Copy this prompt: I need to decline a project I was asked to take on. The person is someone I like and want to keep a good relationship with. I can't take it because of my current workload. I want to say no clearly but leave the door open for future work. Keep it warm, specific, and under 120 words. Don't make it sound like a form letter.

Watch for: AI sometimes over-explains the reason for declining. If you don't want to give much detail, add "don't over-explain the reason" to your prompt. Otherwise you'll send a three-paragraph apology for having other clients, which, no.


Following up on an unpaid invoice

Copy this prompt: I need to follow up on an invoice that is now 21 days past due. The client is normally good about paying. This might be an oversight. I want to be friendly but clear that I need payment. Include invoice number [X] and the amount [$X]. Keep it professional and under 100 words.

Watch for: double-check the payment details and due date against your actual records before sending. Drop in the real invoice number and amount.


Thank-you after a session or project

Copy this prompt: I need to send a thank-you email to a client after we worked together on [brief description of what you did]. I want it to feel genuine, not like a template. Mention that I enjoyed working with them and that I'd welcome a referral or a review if they felt moved to leave one. Keep it under 120 words and warm.

Watch for: this one usually lands well on the first draft. Add one specific detail from your actual session before you send it. Something like "working through the timeline together was genuinely fun" does more than three generic sentences about how much you value your clients.


Introducing yourself to a potential collaborator

Copy this prompt: I need to email someone I met briefly at [event / online / wherever] about a potential collaboration. We both serve [shared audience or industry]. I want to suggest a short call to explore whether there's a fit. Keep it specific, not generic, and under 150 words. I want to come across as a peer, not someone asking for a favor.

Watch for: add the specific thing you noticed about their work that made you reach out. One real observation makes the whole email more credible. Without it, you'll sound like a cold outreach template, which, thank you, groundbreaking.


The Math

An email with any emotional weight in it takes most people 15 to 20 minutes to write. The staring-at-the-screen time. The write-four-words-delete time. The is-this-too-much-or-not-enough time.

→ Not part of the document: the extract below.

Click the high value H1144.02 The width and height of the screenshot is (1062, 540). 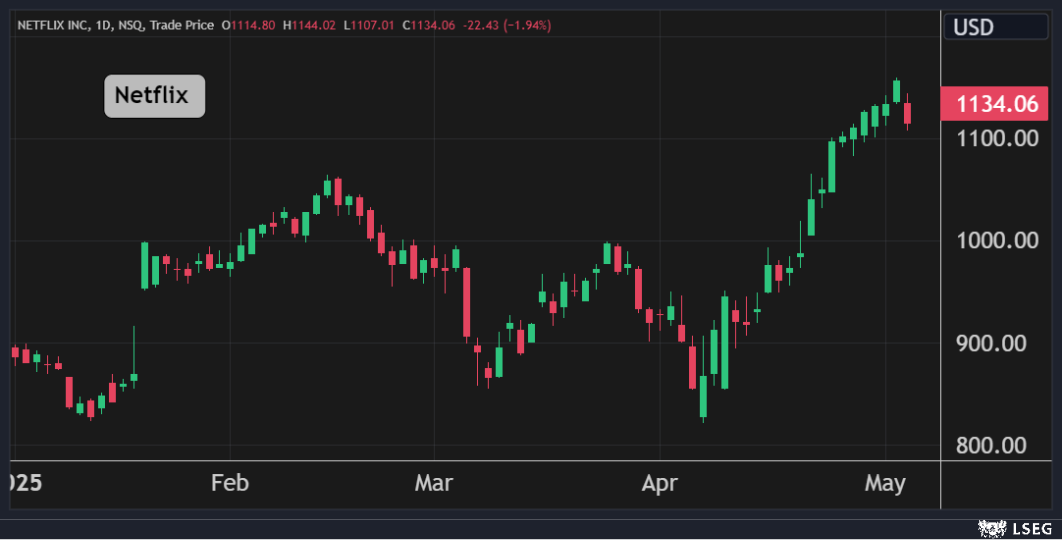pos(311,25)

With a first draft in front of you, that same email takes 2 to 3 minutes. You're reading and adjusting instead of generating from nothing.

Editing is easier than creating. Reacting is easier than initiating. The AI hands you something to react to, and that alone changes the experience.

Three of these emails a week, and you've reclaimed an hour. Not kidding.


A Few Things to Keep In Mind

These tools don't know your history with this person. You do. If there's context that matters, put it in the prompt.

If the first draft is too formal, say so. "This sounds stiff, can you make it warmer?" works fine. You don't have to start over.

And no, the person receiving it cannot tell. Because you edited it. Because by the time it leaves your outbox it sounds like you. That's the whole point.


Start Here

Open chatgpt.com or claude.ai.

Think of the email that's sitting in your drafts right now. Or the one you've been avoiding starting.

Describe the situation in a few sentences. Add the tone you want and any constraints (length, what you need the outcome to be).

Read the draft. Change what doesn't sound like you. Send it.

The three-day email can be gone today.

Soft Tech is about making the tools that already exist actually work for your life. No subscriptions required for this one.